Larry’s Personal & Tech ramblings

Just another WordPress.com weblog

Having fun with JPEG decompression

An odd title considering that JPEG is a cryptic image compression standard.  My idea of fun is optimizing code until there’s nothing left to improve.  I decided a few weeks ago to take the plunge and rewrite the 3 core JPEG decode routines to speed up my imaging code.  One reason was that the great majority of cell phones today are based around the TI OMAP architecture typically running at around 200Mhz.  These devices seem slow at working with images, so I thought I could help that situation by speeding things up to improve both battery usage and the user experience.

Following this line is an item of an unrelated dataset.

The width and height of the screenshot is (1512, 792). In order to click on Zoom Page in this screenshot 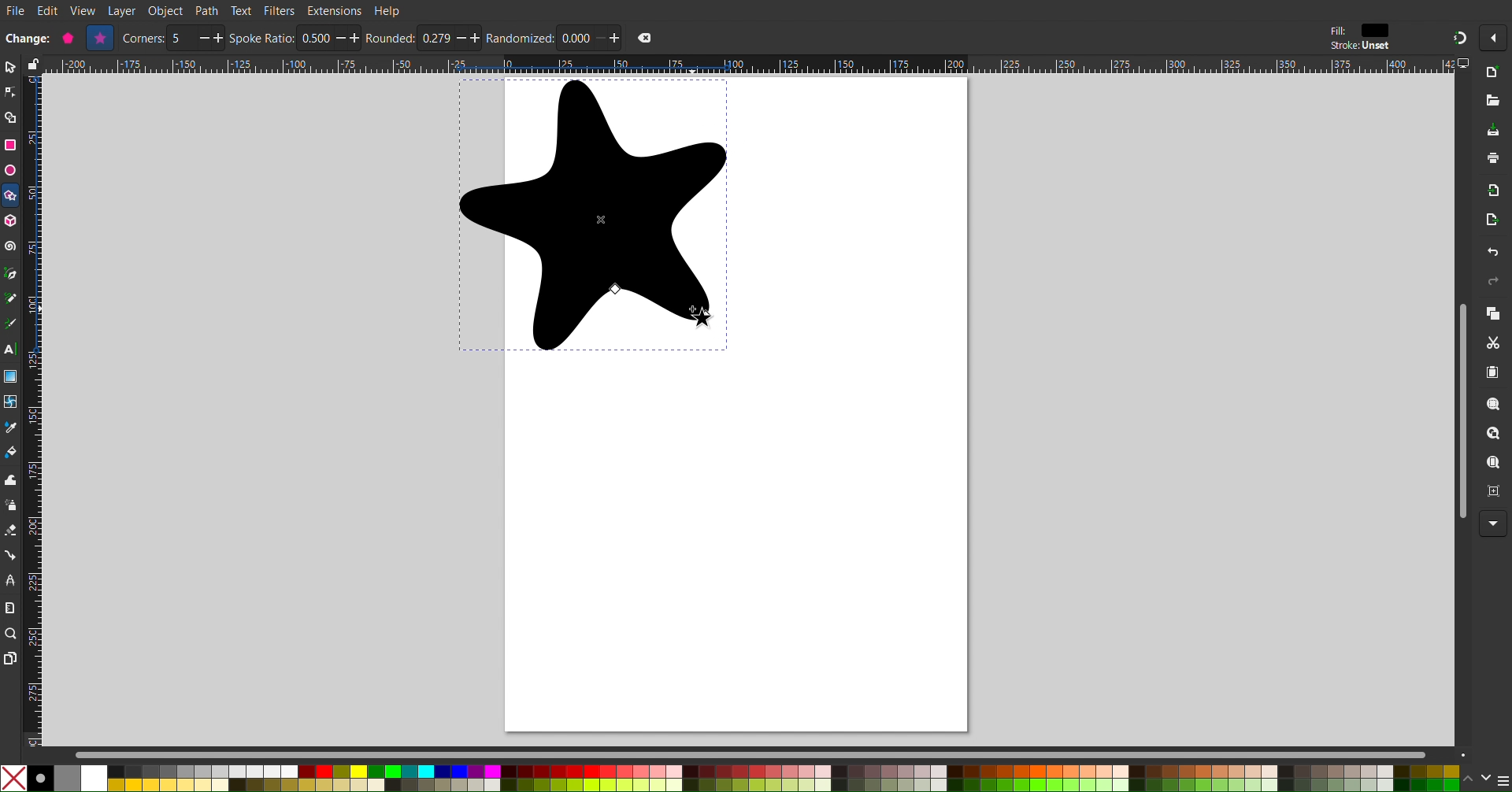, I will do `click(1494, 464)`.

The important, “inner loop” routines of JPEG image decoding are the Huffman decoding of the MCU (minimum coded unit), the IDCT (inverse discrete cosine transform), and the output stage (turning the YCrCb pixels into RGB pixels).  All 3 routines together turned out to be only a couple hundred lines of ARM code, but the result of rewriting it from C was quite dramatic.  The original C code has been optimized and tested over a long period of time and was in good shape to begin with, but C isn’t so great at bit manipulation and squeezing the most use out of register variables.  It took several iterations to get down to the bare minimum of code, but I’m quite happy with the results.  I used ARMV5 instructions, but made sure that the code performs well on both OMAP and XScale CPUs (unlike Intel’s integrated performance primitives).  Luckily my previous performance testing of the multiply instructions helped guide me to save a few clock cycles off of several routines.  The purpose of this work is threefold:
1) I’m readying a new version of my imaging application (PQV - Pocket QuickView) for Windows Mobile and need it to be competitive with other products.  I pride myself on having the fastest viewer available.
2) I have been staring at the C code for a long time and wondering how much better it could perform if written in optimized ARM asm.
3)  I believe this code has value to anyone doing imaging or video on ARM based devices.  Web browsers, image viewers, camera applications, video players can all benefit from this code.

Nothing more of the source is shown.